◆ TASK ITEM
Only one stretch of the data below is needed. Output the lines from the one with "Maine Movers and Packers (172, 247)" up to and including the one with "Interstate Movers (116, 2504)", exactly as they stand.

Items from a data source
********

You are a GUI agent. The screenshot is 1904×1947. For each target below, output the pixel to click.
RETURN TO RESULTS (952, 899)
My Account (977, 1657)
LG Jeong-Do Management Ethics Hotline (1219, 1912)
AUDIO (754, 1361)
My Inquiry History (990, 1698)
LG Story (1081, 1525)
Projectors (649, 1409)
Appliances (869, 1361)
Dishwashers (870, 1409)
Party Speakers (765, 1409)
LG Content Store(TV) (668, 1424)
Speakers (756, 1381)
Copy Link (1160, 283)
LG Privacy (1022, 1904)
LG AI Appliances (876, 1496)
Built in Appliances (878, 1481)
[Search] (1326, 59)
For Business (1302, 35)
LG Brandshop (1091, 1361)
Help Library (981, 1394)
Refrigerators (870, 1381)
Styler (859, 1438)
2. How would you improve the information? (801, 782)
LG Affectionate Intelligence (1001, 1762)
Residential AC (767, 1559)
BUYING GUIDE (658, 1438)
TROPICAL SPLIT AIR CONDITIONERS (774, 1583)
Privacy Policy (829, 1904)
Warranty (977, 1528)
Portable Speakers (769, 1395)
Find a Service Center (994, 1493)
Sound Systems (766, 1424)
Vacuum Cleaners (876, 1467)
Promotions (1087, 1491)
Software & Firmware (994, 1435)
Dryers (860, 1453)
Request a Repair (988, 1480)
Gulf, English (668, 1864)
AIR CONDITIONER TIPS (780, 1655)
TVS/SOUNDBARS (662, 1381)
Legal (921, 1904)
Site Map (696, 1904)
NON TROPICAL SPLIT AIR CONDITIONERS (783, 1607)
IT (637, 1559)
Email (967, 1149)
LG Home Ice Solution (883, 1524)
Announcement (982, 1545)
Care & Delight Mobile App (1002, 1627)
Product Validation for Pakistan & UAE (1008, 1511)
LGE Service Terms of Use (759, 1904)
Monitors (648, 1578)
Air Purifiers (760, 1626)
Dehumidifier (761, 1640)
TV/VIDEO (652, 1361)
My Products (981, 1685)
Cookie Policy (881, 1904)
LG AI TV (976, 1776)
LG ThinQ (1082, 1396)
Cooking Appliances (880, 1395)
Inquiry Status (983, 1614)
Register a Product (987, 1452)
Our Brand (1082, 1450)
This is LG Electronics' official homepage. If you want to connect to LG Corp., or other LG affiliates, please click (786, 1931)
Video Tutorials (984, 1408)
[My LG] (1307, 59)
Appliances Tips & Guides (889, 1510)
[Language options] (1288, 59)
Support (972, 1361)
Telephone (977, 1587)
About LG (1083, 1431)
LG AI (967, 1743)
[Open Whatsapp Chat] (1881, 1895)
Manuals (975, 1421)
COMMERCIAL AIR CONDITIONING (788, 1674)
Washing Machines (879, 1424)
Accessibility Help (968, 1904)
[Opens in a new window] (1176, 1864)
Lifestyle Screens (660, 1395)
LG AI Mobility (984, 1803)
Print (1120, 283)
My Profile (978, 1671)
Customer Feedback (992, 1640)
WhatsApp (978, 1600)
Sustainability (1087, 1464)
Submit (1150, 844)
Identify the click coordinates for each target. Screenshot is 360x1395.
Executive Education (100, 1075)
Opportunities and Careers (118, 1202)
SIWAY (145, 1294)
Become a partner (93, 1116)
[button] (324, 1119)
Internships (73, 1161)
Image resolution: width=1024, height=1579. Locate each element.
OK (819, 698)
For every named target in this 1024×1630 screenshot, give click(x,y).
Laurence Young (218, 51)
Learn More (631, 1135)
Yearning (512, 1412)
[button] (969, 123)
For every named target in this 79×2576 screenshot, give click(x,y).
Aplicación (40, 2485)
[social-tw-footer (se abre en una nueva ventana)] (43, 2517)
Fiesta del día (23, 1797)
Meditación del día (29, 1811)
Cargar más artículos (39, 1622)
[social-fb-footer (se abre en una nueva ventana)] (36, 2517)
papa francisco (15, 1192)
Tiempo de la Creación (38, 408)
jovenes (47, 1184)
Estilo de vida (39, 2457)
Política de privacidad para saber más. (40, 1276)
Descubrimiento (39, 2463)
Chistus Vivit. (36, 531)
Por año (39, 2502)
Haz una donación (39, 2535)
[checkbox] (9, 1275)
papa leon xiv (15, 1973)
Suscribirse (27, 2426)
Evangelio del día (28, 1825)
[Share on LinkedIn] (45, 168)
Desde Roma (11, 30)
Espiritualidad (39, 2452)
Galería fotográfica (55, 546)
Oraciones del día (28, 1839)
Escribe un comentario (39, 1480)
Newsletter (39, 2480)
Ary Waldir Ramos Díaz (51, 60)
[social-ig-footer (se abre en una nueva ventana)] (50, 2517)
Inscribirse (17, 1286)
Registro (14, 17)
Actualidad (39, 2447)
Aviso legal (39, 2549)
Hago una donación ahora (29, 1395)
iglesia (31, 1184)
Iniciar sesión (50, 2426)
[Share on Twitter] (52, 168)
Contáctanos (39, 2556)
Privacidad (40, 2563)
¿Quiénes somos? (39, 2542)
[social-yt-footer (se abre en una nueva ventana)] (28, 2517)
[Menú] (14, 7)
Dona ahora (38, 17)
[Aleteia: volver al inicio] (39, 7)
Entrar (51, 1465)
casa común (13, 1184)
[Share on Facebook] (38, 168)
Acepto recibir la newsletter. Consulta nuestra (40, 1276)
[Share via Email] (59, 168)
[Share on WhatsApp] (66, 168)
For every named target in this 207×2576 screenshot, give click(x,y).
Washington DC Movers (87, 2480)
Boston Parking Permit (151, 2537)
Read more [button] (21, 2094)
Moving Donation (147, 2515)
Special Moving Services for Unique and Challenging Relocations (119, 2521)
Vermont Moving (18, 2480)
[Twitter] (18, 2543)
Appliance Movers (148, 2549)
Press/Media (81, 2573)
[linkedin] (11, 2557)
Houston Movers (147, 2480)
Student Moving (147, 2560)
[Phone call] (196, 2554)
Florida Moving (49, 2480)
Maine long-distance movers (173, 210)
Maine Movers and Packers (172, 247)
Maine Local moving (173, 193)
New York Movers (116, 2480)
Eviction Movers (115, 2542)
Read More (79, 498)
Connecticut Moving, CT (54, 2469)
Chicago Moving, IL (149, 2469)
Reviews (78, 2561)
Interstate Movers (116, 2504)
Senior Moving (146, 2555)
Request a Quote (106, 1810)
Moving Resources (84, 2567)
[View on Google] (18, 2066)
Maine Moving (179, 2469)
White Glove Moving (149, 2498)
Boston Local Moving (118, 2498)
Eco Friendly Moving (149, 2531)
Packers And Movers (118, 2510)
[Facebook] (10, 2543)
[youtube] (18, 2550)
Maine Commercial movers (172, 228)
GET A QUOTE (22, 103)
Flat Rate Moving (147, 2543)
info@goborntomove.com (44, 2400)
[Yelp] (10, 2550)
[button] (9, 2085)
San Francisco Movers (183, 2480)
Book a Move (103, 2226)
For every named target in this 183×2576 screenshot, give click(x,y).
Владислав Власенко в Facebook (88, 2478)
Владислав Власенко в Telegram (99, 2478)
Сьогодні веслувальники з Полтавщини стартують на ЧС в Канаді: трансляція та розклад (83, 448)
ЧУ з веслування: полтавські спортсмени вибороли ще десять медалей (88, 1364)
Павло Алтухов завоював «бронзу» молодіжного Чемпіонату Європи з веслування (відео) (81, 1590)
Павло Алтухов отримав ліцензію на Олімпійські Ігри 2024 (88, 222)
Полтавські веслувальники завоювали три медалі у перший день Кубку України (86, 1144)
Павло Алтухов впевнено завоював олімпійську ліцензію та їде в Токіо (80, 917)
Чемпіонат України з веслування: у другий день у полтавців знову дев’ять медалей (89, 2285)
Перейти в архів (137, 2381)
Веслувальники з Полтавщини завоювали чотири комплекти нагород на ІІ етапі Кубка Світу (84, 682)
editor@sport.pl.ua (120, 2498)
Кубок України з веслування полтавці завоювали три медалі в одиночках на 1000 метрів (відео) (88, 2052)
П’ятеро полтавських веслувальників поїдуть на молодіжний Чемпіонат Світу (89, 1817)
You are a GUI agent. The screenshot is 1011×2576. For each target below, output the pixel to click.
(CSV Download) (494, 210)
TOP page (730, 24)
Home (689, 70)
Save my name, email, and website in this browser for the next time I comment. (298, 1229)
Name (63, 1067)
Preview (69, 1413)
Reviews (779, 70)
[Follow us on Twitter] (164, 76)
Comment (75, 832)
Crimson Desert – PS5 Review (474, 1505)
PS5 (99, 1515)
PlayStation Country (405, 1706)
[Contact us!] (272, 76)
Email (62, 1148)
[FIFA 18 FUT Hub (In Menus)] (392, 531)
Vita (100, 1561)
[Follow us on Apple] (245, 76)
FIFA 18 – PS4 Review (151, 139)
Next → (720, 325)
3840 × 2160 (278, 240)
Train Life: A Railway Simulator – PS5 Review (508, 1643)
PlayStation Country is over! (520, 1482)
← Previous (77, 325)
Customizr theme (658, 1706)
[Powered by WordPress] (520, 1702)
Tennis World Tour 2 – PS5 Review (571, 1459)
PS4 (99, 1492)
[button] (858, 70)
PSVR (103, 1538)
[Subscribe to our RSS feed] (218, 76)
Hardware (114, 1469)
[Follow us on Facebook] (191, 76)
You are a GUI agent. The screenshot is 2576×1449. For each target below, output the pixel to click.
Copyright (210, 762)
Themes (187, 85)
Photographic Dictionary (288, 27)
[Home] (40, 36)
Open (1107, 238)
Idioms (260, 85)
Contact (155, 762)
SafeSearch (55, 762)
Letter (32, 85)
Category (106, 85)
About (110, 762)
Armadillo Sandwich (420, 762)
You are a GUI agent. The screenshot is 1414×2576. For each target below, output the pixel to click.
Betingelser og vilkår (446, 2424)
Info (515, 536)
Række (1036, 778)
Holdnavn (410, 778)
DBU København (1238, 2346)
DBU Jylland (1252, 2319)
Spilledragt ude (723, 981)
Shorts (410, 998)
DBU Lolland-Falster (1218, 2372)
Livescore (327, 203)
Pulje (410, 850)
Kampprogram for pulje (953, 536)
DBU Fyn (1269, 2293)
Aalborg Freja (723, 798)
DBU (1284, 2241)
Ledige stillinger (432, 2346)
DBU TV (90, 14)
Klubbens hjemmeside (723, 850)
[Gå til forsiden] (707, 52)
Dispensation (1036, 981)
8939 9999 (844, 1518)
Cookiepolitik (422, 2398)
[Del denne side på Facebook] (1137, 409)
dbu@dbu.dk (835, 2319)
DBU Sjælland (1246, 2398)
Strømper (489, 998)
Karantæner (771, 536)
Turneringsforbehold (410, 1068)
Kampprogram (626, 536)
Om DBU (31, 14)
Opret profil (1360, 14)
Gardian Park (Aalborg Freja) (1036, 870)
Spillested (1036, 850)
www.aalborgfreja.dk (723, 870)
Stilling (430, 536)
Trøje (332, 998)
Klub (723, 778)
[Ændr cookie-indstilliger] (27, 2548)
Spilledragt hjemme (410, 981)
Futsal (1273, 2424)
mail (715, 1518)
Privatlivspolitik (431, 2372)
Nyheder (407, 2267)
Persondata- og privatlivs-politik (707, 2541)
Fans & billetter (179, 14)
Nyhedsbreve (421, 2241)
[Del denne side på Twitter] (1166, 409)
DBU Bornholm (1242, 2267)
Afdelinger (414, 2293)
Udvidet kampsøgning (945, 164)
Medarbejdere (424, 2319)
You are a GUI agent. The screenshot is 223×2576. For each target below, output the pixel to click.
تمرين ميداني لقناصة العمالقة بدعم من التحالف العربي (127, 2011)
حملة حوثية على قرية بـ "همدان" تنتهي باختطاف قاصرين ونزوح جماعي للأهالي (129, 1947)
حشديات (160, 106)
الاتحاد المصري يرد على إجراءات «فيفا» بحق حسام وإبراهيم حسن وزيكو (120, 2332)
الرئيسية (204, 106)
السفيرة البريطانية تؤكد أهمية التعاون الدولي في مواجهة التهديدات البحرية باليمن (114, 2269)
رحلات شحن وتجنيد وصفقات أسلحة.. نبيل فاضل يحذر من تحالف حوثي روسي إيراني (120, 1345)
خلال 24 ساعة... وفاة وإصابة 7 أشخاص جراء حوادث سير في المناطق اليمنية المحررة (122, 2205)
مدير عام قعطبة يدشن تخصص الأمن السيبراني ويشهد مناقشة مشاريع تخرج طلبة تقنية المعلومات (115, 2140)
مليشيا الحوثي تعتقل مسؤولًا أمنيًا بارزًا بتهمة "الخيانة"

********

◆ TASK RESPONSE
Maine Movers and Packers (172, 247)
Maine Local moving (173, 193)
New York Movers (116, 2480)
Eviction Movers (115, 2542)
Read More (79, 498)
Connecticut Moving, CT (54, 2469)
Chicago Moving, IL (149, 2469)
Reviews (78, 2561)
Interstate Movers (116, 2504)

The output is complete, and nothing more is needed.